▶ [Pointing data for screenshots]:
----

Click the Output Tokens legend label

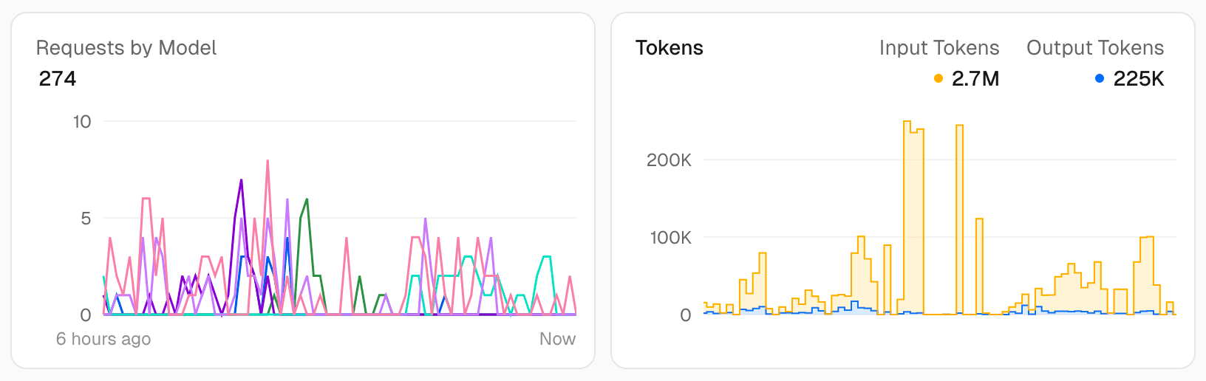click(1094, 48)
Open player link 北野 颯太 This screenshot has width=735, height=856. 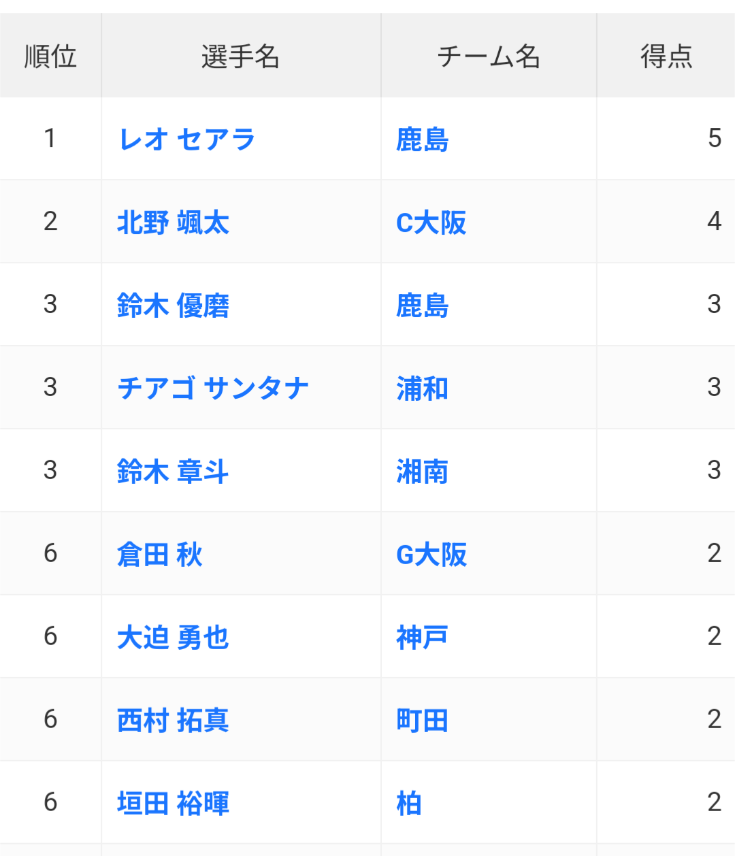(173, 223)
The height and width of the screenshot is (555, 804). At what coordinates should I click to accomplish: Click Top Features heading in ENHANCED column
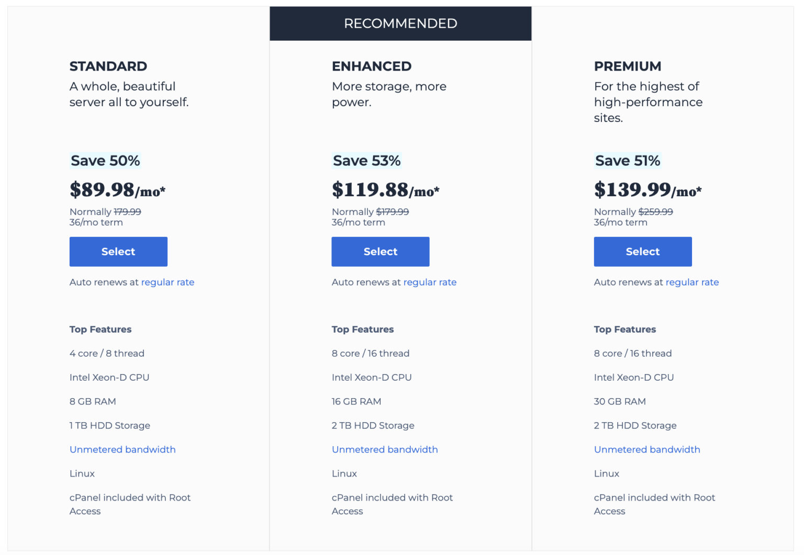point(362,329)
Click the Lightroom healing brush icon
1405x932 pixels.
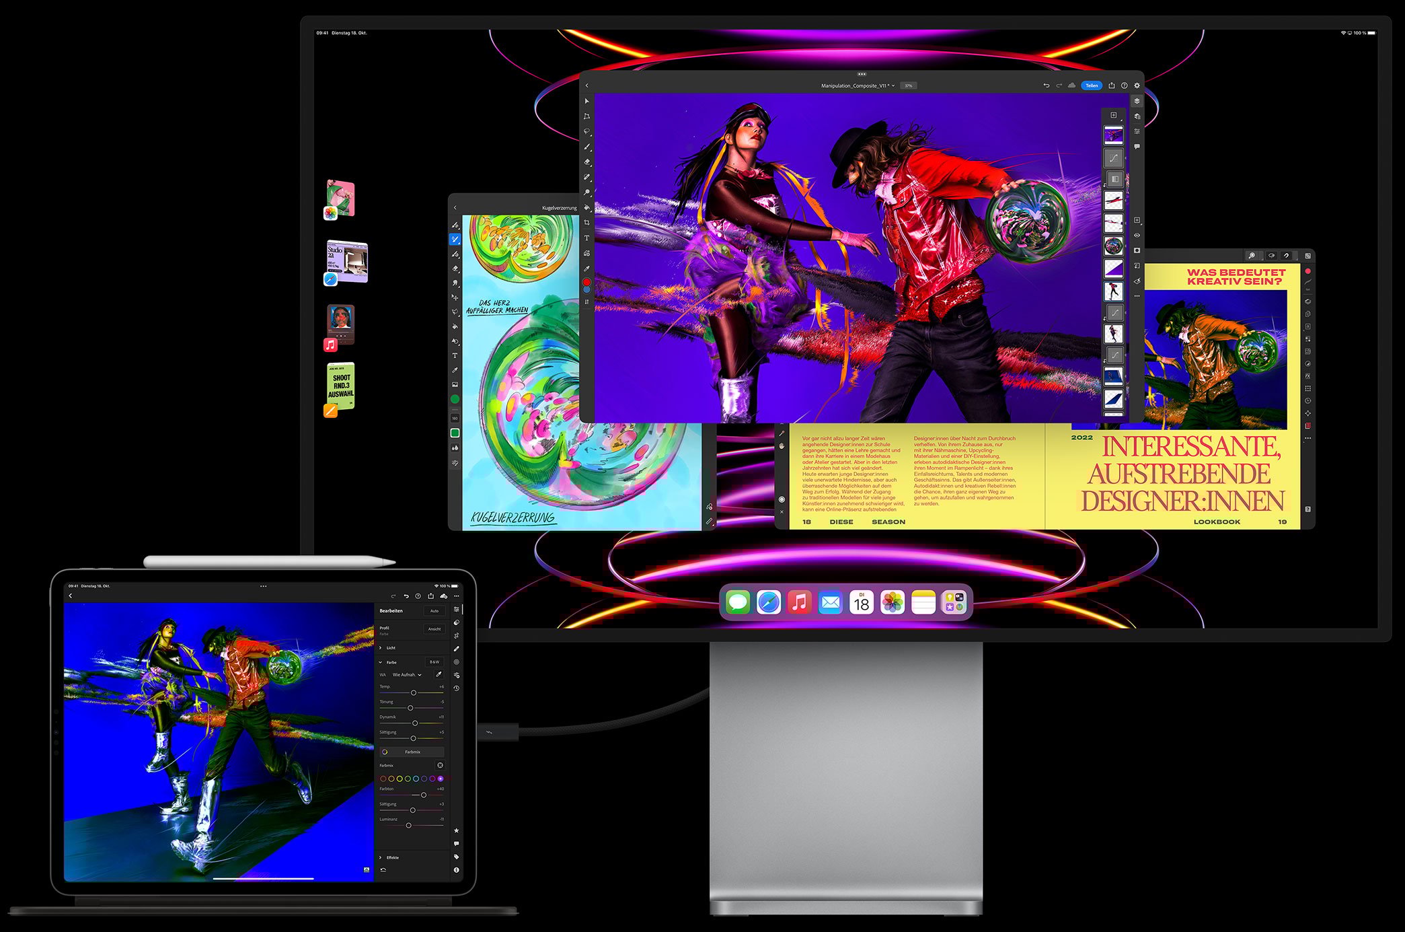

----

Reproduce the lines of the data from the line containing "Click the Lightroom healing brush icon" through the end of the data, with both ends included. Omit the pictures from your answer.

Click the Lightroom healing brush icon
1405x932 pixels.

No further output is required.